Ah Prom Hair. Everyone's had it. It's not such a big deal. Check out that dress, though. I loved it. I got it from Winkelman's. I think it was a size two. Pardon me while I go shoot myself.
Our last entry in this edition of Hair Today, Gone Tomorrow, comes to us from the year 2000. It was around this time I thought it would be a good idea to chop all my hair off and dye it bright red. I didn't realize then, as I do now, that I have a very large and rather unusually shaped head. Cutting all your hair off and dying it an unnatural color will emphasize that. You know what else happens when you cut all your hair off and dye it an unnatural color? It takes a really really REALLY long time to grow it back out. Painfully long. (PS, Hi Wonder. Why do we look like lesbians in this picture? Not that there's anything wrong with that. It's just that we're not. Lesbians. You know.)
I know that there are many, many more pictures out there of my Bad Hair Disease. Some highlights that I did not cover today: the blonde wig, the Sun-In summers and perm that followed, the Roller-Brush Incident of 95. You can be sure those pictures are staying under wraps.


Fabgurrl said...

you look like Miranda from SATC in the last pic... just sayin

Caps said...

Funny you should say that.
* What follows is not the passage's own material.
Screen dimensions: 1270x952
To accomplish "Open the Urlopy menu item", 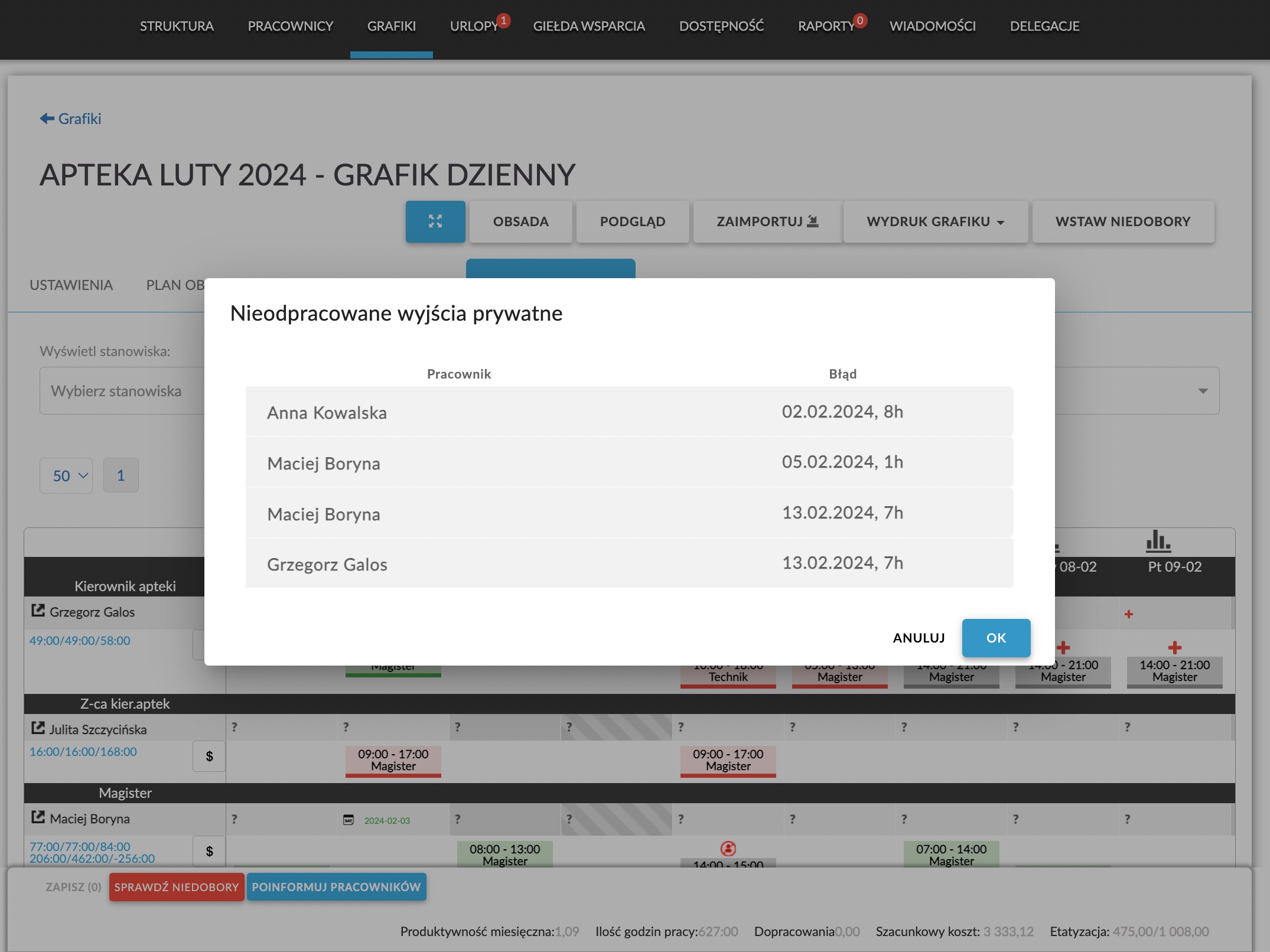I will pyautogui.click(x=474, y=26).
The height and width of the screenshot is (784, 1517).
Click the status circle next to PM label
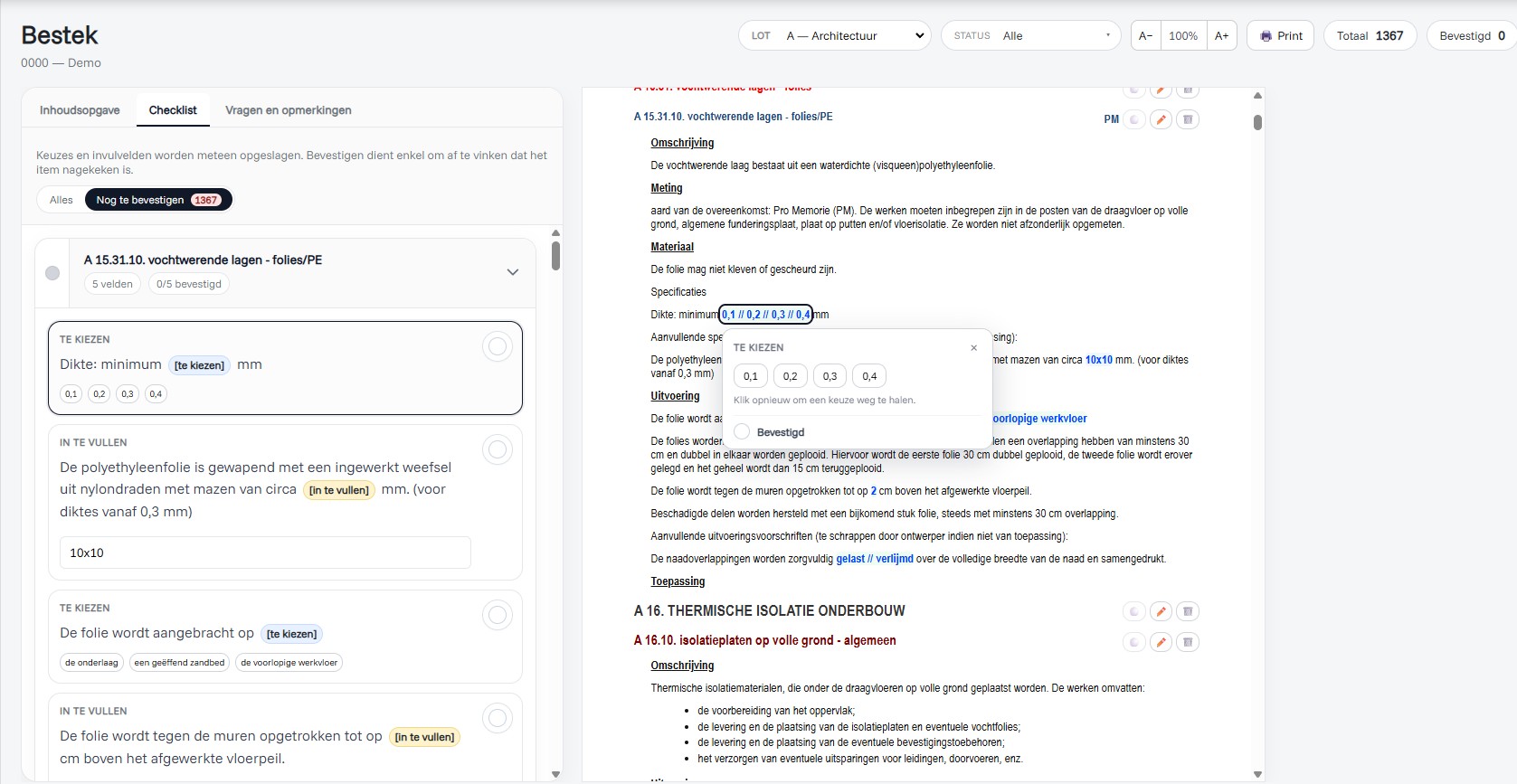1134,119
People told me that a LOT when I did that to my hair.

Anonymous said...

Oh my gosh...the hair rolling incident. I believe we made a special trip to Meijer after seeing a "Wash and Curl" commercial on TV. That name is very misleading. I wonder if it got pulled for false advertising. I remember thinking that we would wash our hair with this magic shampoo and it would be curly. You know it was the 90's when we WANTED curly hair.

This is Andrea in case you didn't figure it out. I can't remember my password so I am going to be Anonymous.